What is required – Exactly as they stand, set down the following records once more.

(Given records)

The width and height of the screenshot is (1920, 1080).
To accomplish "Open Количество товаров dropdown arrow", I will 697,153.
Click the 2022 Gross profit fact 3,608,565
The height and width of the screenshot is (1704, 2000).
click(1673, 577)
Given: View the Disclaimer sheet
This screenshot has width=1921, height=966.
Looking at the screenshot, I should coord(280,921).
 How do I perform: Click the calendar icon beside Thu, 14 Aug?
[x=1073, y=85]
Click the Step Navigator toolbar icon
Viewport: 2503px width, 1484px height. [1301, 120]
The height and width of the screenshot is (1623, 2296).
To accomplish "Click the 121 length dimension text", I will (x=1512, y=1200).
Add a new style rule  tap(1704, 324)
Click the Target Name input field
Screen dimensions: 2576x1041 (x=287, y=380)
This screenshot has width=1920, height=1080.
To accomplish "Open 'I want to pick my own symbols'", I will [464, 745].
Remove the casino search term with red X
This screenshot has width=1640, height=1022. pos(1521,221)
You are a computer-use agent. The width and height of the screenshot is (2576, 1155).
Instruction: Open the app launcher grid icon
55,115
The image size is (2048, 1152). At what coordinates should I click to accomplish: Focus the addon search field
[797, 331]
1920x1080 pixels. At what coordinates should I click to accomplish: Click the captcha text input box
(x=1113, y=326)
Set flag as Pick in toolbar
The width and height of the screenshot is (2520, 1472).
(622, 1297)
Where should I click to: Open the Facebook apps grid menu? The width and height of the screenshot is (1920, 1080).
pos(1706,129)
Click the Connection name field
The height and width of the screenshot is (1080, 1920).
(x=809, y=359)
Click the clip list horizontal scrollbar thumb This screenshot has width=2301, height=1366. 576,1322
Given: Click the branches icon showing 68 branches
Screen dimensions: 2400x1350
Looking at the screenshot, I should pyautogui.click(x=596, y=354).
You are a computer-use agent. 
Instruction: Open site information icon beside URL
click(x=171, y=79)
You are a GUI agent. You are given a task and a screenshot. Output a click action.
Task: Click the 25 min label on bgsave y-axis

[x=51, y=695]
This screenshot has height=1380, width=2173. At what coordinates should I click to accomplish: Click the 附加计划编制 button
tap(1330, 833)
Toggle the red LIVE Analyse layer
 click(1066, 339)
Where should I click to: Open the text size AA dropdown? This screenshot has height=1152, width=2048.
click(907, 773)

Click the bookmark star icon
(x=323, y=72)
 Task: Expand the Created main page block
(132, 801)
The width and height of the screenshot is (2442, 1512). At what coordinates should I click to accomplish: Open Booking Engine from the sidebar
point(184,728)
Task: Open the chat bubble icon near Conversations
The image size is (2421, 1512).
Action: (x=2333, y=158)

(End Given records)

Answer to the problem –
The width and height of the screenshot is (1920, 1080).
To accomplish "Open Количество товаров dropdown arrow", I will 697,153.
Click the 2022 Gross profit fact 3,608,565
The height and width of the screenshot is (1704, 2000).
click(1673, 577)
Given: View the Disclaimer sheet
This screenshot has width=1921, height=966.
Looking at the screenshot, I should coord(280,921).
 How do I perform: Click the calendar icon beside Thu, 14 Aug?
[x=1073, y=85]
Click the Step Navigator toolbar icon
Viewport: 2503px width, 1484px height. [1301, 120]
The height and width of the screenshot is (1623, 2296).
To accomplish "Click the 121 length dimension text", I will (x=1512, y=1200).
Add a new style rule  tap(1704, 324)
Click the Target Name input field
Screen dimensions: 2576x1041 (x=287, y=380)
This screenshot has width=1920, height=1080.
To accomplish "Open 'I want to pick my own symbols'", I will [464, 745].
Remove the casino search term with red X
This screenshot has width=1640, height=1022. pos(1521,221)
You are a computer-use agent. The width and height of the screenshot is (2576, 1155).
Instruction: Open the app launcher grid icon
55,115
The image size is (2048, 1152). At what coordinates should I click to accomplish: Focus the addon search field
[797, 331]
1920x1080 pixels. At what coordinates should I click to accomplish: Click the captcha text input box
(x=1113, y=326)
Set flag as Pick in toolbar
The width and height of the screenshot is (2520, 1472).
(622, 1297)
Where should I click to: Open the Facebook apps grid menu? The width and height of the screenshot is (1920, 1080).
pos(1706,129)
Click the Connection name field
The height and width of the screenshot is (1080, 1920).
(x=809, y=359)
Click the clip list horizontal scrollbar thumb This screenshot has width=2301, height=1366. 576,1322
Given: Click the branches icon showing 68 branches
Screen dimensions: 2400x1350
Looking at the screenshot, I should pyautogui.click(x=596, y=354).
You are a computer-use agent. 
Instruction: Open site information icon beside URL
click(x=171, y=79)
You are a GUI agent. You are given a task and a screenshot. Output a click action.
Task: Click the 25 min label on bgsave y-axis

[x=51, y=695]
This screenshot has height=1380, width=2173. At what coordinates should I click to accomplish: Click the 附加计划编制 button
tap(1330, 833)
Toggle the red LIVE Analyse layer
 click(1066, 339)
Where should I click to: Open the text size AA dropdown? This screenshot has height=1152, width=2048.
click(907, 773)

Click the bookmark star icon
(x=323, y=72)
 Task: Expand the Created main page block
(132, 801)
The width and height of the screenshot is (2442, 1512). At what coordinates should I click to accomplish: Open Booking Engine from the sidebar
point(184,728)
Task: Open the chat bubble icon near Conversations
The image size is (2421, 1512).
Action: (x=2333, y=158)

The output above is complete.